Release: Survey Reveals FinTech Firms and Regional Banks are Teaming Up

Survey Reveals FinTech Firms and Regional Banks are Teaming Up
Consumers have spoken, and a great deal of them want their banking needs to be met digitally via computers, smartphones and tablets.

In turn, thousands of regional and community banks are clambering to meet such demands by turning to FinTech, according to a recent report from Manatt, Phelps & Phillips, one of the nation’s leading law and consulting firms.

The report, “Growing Together: Collaboration Between Regional and Community Banks and Fintech,” polled senior executives from regional and community banks, private equity firms and FinTech companies, among others.

The survey found 81 percent of regional and community banks are already working in tandem with FinTech firms, and a whopping 86 percent of community bank execs said working with FinTech is “absolutely essential” or “very important” to their success.

“Rather than compete or acquire one another, we’re seeing these institutions begin to form partnerships, and we predict that collaboration will be the primary way that they continue to interact,” Brian Korn, Manatt’s digital finance and marketplace lending practice chairman, said in a release.

Banks believe working with FinTech will improved online and mobile services to their customers while also reducing technology costs and lending rates.

FinTech firms, too, see untapped potential in teaming with regional and community banks. Nearly 6 of 10 FinTech respondents said they see an advantage working together with such entities because it provides credibility and access to customers.

“This is the beginning of a new trend that points specifically to an increasingly symbiotic environment,” Korn said.

What’s keeping more FinTech firms and banks from partnering?
It’s not always easy for banks to revamp their position and adapt to FinTech. One executive from a Southeastern community bank admitted it might be taxing to restructure their processes and give employees the proper training to handle such new technologies. However, a likely partnership still looms on the horizon.

“We foresee a slowdown in our business if we do not find new solutions to implement,” the executive said in the survey. “So currently I would say we are unprepared, but on the way to getting prepared, for the necessary changes.”

In addition, 19 percent of bank respondents who are not yet working with FinTech firms stated cybersecurity as their biggest concern.
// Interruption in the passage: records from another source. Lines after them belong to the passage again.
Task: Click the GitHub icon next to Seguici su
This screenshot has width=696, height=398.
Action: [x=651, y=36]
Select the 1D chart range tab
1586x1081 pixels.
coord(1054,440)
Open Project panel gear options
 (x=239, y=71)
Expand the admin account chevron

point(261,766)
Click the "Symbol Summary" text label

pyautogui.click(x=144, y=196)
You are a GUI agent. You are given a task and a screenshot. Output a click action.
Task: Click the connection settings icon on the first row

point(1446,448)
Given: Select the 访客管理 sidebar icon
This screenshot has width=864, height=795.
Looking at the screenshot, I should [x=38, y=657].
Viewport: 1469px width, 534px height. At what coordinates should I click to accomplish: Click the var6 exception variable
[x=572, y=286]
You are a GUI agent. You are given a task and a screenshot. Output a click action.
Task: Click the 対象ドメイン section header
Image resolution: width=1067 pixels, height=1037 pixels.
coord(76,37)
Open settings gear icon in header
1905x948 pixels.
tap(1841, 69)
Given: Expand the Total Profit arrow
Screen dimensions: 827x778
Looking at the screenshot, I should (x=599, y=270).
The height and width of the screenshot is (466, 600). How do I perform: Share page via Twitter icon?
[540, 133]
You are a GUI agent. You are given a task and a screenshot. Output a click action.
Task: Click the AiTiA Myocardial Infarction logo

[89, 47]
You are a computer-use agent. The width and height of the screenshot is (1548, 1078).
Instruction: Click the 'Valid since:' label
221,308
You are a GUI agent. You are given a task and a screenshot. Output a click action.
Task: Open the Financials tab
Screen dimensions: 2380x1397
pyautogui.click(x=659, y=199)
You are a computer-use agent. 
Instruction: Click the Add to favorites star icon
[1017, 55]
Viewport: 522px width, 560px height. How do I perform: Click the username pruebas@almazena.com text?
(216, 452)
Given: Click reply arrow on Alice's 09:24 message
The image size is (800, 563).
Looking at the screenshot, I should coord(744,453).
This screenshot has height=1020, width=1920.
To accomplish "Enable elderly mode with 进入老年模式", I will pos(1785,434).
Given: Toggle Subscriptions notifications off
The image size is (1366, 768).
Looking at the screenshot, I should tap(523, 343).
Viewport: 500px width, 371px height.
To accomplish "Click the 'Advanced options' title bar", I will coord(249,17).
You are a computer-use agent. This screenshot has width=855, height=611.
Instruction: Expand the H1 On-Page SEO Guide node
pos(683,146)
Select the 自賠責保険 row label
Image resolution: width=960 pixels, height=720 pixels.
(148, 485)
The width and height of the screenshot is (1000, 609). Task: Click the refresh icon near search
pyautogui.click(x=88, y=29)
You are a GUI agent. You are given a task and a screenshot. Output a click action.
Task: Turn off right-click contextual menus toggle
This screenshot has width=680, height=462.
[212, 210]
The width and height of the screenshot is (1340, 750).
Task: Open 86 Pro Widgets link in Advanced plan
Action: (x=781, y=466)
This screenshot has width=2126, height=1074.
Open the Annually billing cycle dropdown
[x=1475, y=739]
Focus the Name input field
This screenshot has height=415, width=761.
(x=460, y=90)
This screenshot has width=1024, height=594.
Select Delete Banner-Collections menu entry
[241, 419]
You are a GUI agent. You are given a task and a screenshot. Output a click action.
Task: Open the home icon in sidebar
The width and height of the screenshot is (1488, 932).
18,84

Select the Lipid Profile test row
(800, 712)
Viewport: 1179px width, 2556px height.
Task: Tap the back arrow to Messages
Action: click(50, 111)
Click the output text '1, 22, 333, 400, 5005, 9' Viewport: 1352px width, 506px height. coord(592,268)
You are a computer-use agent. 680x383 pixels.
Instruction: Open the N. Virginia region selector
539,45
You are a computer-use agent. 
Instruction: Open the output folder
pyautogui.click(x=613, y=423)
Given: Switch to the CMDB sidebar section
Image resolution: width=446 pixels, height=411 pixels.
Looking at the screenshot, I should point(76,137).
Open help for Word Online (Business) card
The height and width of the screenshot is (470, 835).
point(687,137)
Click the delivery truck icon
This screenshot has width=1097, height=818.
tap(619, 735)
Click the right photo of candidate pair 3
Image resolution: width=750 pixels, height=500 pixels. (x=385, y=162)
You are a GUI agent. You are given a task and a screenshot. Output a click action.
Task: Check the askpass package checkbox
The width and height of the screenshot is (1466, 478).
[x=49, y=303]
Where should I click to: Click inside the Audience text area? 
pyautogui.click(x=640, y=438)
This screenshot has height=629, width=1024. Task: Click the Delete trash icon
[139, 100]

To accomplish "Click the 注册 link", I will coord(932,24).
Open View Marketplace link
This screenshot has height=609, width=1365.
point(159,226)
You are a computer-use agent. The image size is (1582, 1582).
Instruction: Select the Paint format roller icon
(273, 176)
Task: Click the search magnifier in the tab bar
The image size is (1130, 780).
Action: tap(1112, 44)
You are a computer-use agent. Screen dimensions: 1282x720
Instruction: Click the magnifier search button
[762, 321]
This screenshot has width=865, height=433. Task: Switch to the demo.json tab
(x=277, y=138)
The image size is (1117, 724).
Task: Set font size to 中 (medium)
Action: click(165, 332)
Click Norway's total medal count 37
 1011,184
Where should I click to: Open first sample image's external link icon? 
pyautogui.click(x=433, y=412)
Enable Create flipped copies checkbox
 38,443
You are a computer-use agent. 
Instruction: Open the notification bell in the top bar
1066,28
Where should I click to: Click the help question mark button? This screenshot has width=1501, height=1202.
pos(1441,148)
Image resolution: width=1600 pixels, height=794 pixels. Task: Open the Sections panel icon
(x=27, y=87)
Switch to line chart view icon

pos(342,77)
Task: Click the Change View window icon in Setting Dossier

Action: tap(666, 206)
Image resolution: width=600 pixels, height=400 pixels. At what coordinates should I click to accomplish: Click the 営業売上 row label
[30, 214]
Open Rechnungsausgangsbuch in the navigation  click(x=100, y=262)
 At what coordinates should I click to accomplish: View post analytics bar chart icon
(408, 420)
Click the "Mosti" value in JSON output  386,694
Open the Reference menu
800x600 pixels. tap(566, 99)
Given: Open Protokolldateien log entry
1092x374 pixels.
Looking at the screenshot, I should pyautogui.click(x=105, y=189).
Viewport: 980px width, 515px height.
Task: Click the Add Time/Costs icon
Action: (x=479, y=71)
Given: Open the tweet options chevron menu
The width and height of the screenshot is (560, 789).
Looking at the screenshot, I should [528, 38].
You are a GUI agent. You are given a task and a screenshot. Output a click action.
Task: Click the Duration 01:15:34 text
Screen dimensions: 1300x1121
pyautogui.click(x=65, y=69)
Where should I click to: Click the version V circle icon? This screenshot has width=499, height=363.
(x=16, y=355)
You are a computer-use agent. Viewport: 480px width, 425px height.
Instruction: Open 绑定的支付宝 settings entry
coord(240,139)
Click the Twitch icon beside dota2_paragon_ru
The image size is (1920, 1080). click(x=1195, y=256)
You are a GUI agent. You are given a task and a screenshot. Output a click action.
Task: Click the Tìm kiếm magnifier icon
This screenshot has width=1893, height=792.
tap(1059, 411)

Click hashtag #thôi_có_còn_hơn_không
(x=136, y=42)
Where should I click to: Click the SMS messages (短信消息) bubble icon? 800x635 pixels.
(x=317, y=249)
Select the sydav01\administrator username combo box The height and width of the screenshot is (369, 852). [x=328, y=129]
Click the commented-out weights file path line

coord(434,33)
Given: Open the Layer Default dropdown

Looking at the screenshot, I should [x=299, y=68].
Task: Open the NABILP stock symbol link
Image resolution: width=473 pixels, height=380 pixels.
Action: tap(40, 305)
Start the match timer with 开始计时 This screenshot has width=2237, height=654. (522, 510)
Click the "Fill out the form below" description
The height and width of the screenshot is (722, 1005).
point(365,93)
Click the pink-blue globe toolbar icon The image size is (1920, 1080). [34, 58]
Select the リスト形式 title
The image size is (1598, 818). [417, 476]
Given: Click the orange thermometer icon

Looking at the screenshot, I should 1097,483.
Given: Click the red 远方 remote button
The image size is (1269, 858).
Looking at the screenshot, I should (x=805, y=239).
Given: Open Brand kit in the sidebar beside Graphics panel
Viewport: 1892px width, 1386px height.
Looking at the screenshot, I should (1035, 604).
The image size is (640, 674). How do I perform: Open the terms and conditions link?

“Despite the demand for mobile services, cybersecurity will be the chief concern as these institutions come together,” Craig Miller, co-chair of Manatt’s financial services, said in the release. “FinTech opens numerous doors for traditional banks, but at the same time, it leaves the possibility of a cyber breach wide open.”

The survey was conducted in association with MergerMarket, a business development and market intelligence tool.